Each entry has to be set down again with no alteration.

+===+

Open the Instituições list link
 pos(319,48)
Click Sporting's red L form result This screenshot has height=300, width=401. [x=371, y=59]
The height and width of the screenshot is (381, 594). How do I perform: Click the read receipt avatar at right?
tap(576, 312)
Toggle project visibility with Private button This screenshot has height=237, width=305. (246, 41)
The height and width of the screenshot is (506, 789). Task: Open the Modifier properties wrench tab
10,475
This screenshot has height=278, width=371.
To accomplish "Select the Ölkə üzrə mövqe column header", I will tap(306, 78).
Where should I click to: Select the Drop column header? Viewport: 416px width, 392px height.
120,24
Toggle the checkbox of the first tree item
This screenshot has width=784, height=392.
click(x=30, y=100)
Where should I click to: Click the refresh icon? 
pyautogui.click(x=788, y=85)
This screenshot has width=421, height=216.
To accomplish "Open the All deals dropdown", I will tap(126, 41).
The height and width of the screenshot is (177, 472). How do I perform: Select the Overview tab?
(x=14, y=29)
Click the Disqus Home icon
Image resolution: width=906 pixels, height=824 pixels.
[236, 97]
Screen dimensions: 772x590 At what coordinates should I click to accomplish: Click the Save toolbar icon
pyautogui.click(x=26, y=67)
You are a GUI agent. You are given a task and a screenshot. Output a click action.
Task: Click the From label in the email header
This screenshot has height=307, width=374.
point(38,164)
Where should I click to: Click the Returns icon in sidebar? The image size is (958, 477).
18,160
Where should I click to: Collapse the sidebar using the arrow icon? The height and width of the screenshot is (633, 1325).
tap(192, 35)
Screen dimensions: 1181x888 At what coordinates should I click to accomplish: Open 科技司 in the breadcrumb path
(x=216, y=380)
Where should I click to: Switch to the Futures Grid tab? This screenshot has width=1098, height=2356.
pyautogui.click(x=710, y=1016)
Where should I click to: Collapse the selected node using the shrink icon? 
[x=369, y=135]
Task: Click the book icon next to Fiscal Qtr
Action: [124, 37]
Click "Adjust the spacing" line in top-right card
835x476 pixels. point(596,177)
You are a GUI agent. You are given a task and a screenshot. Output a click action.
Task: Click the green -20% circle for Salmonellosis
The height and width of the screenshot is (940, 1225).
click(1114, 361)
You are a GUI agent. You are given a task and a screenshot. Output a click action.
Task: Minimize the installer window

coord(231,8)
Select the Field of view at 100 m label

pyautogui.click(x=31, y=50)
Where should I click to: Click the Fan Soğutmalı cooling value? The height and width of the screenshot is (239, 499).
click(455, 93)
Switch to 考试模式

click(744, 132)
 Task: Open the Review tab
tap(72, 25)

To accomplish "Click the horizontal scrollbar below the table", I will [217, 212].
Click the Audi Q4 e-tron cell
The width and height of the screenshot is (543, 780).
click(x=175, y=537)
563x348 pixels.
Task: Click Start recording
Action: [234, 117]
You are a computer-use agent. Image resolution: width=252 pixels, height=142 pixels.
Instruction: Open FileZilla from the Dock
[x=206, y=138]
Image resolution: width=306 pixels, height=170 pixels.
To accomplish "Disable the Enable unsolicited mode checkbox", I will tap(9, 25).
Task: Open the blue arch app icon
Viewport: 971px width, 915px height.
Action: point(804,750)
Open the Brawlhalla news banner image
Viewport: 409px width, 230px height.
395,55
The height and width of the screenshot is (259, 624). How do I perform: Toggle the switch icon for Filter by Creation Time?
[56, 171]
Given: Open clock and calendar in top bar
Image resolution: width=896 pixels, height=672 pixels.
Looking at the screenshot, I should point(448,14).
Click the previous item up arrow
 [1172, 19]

+===+

Answer area
Open the Instituições list link
 pos(319,48)
Click Sporting's red L form result This screenshot has height=300, width=401. [x=371, y=59]
The height and width of the screenshot is (381, 594). How do I perform: Click the read receipt avatar at right?
tap(576, 312)
Toggle project visibility with Private button This screenshot has height=237, width=305. (246, 41)
The height and width of the screenshot is (506, 789). Task: Open the Modifier properties wrench tab
10,475
This screenshot has height=278, width=371.
To accomplish "Select the Ölkə üzrə mövqe column header", I will tap(306, 78).
Where should I click to: Select the Drop column header? Viewport: 416px width, 392px height.
120,24
Toggle the checkbox of the first tree item
This screenshot has width=784, height=392.
click(x=30, y=100)
Where should I click to: Click the refresh icon? 
pyautogui.click(x=788, y=85)
This screenshot has width=421, height=216.
To accomplish "Open the All deals dropdown", I will tap(126, 41).
The height and width of the screenshot is (177, 472). How do I perform: Select the Overview tab?
(x=14, y=29)
Click the Disqus Home icon
Image resolution: width=906 pixels, height=824 pixels.
[236, 97]
Screen dimensions: 772x590 At what coordinates should I click to accomplish: Click the Save toolbar icon
pyautogui.click(x=26, y=67)
You are a GUI agent. You are given a task and a screenshot. Output a click action.
Task: Click the From label in the email header
This screenshot has height=307, width=374.
point(38,164)
Where should I click to: Click the Returns icon in sidebar? The image size is (958, 477).
18,160
Where should I click to: Collapse the sidebar using the arrow icon? The height and width of the screenshot is (633, 1325).
tap(192, 35)
Screen dimensions: 1181x888 At what coordinates should I click to accomplish: Open 科技司 in the breadcrumb path
(x=216, y=380)
Where should I click to: Switch to the Futures Grid tab? This screenshot has width=1098, height=2356.
pyautogui.click(x=710, y=1016)
Where should I click to: Collapse the selected node using the shrink icon? 
[x=369, y=135]
Task: Click the book icon next to Fiscal Qtr
Action: [124, 37]
Click "Adjust the spacing" line in top-right card
835x476 pixels. point(596,177)
You are a GUI agent. You are given a task and a screenshot. Output a click action.
Task: Click the green -20% circle for Salmonellosis
The height and width of the screenshot is (940, 1225).
click(1114, 361)
You are a GUI agent. You are given a task and a screenshot. Output a click action.
Task: Minimize the installer window

coord(231,8)
Select the Field of view at 100 m label

pyautogui.click(x=31, y=50)
Where should I click to: Click the Fan Soğutmalı cooling value? The height and width of the screenshot is (239, 499).
click(455, 93)
Switch to 考试模式

click(744, 132)
 Task: Open the Review tab
tap(72, 25)

To accomplish "Click the horizontal scrollbar below the table", I will [217, 212].
Click the Audi Q4 e-tron cell
The width and height of the screenshot is (543, 780).
click(x=175, y=537)
563x348 pixels.
Task: Click Start recording
Action: [234, 117]
You are a computer-use agent. Image resolution: width=252 pixels, height=142 pixels.
Instruction: Open FileZilla from the Dock
[x=206, y=138]
Image resolution: width=306 pixels, height=170 pixels.
To accomplish "Disable the Enable unsolicited mode checkbox", I will tap(9, 25).
Task: Open the blue arch app icon
Viewport: 971px width, 915px height.
Action: point(804,750)
Open the Brawlhalla news banner image
Viewport: 409px width, 230px height.
395,55
The height and width of the screenshot is (259, 624). How do I perform: Toggle the switch icon for Filter by Creation Time?
[56, 171]
Given: Open clock and calendar in top bar
Image resolution: width=896 pixels, height=672 pixels.
Looking at the screenshot, I should point(448,14).
Click the previous item up arrow
 [1172, 19]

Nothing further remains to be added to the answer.